• Task brief: Leaving the pictures aside, reproduce the data in full and word for word.

• Material for this exercise:
======
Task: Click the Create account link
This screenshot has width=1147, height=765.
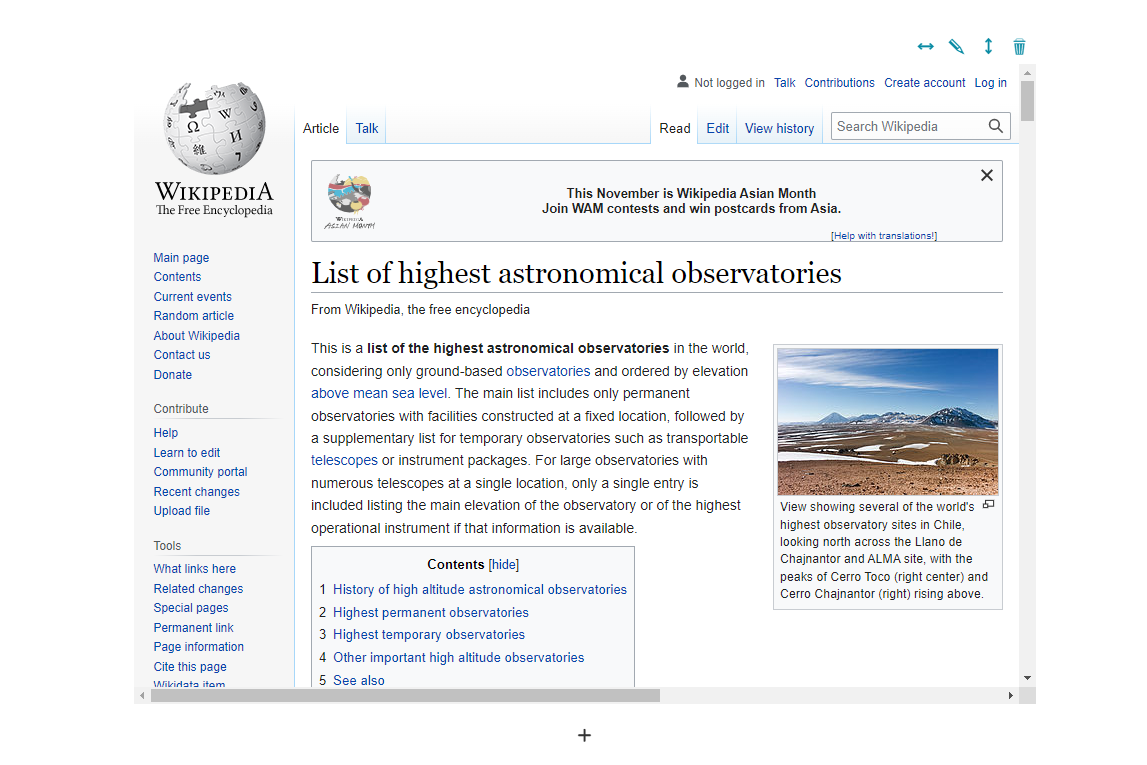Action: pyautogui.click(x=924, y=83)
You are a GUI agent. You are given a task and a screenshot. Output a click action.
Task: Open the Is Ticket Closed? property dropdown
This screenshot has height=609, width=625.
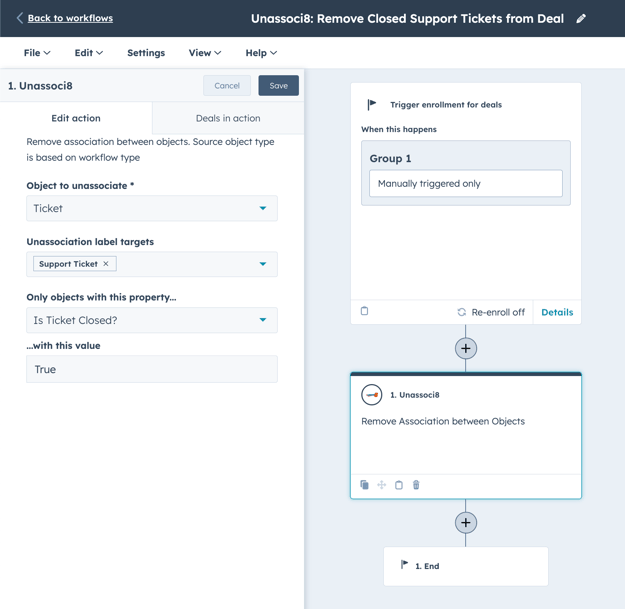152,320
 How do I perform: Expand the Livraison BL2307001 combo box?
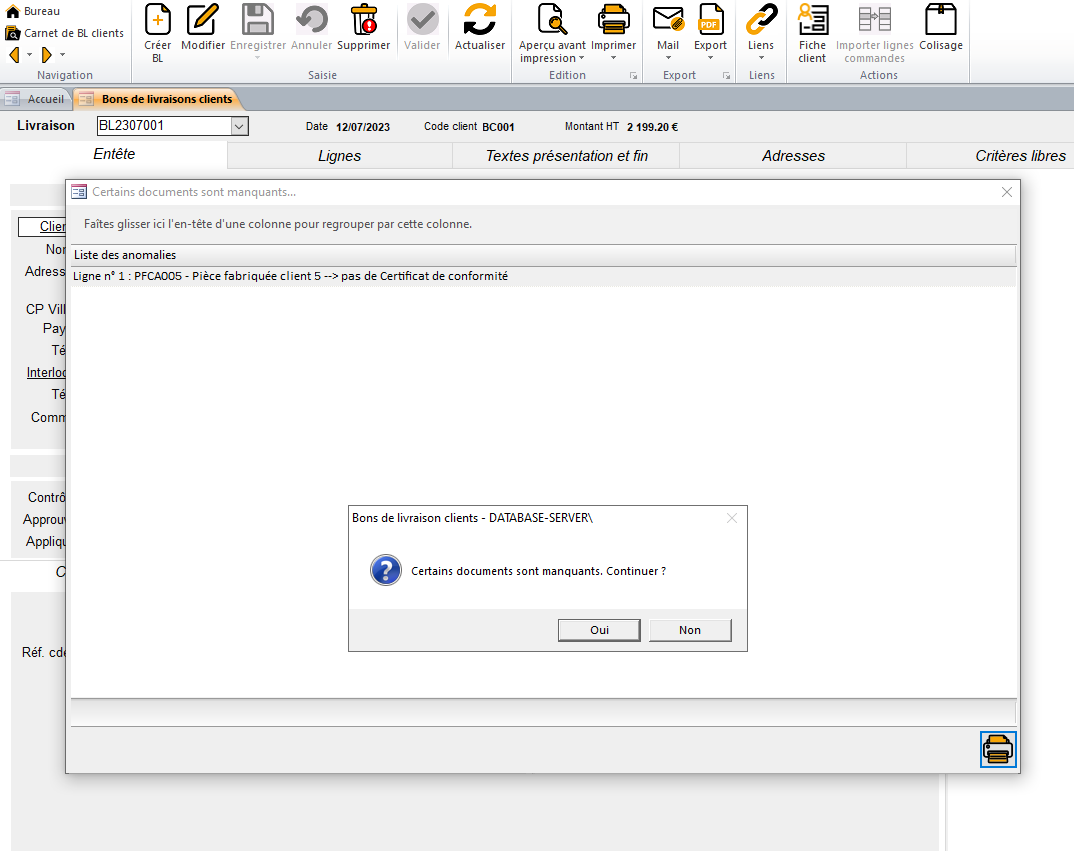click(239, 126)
======
• Reply:
Task: Click the Create account link
This screenshot has width=1147, height=765.
Action: pyautogui.click(x=924, y=83)
You are a GUI agent. You are given a task and a screenshot. Output a click action.
Task: Open the Is Ticket Closed? property dropdown
This screenshot has height=609, width=625.
152,320
 How do I perform: Expand the Livraison BL2307001 combo box?
click(239, 126)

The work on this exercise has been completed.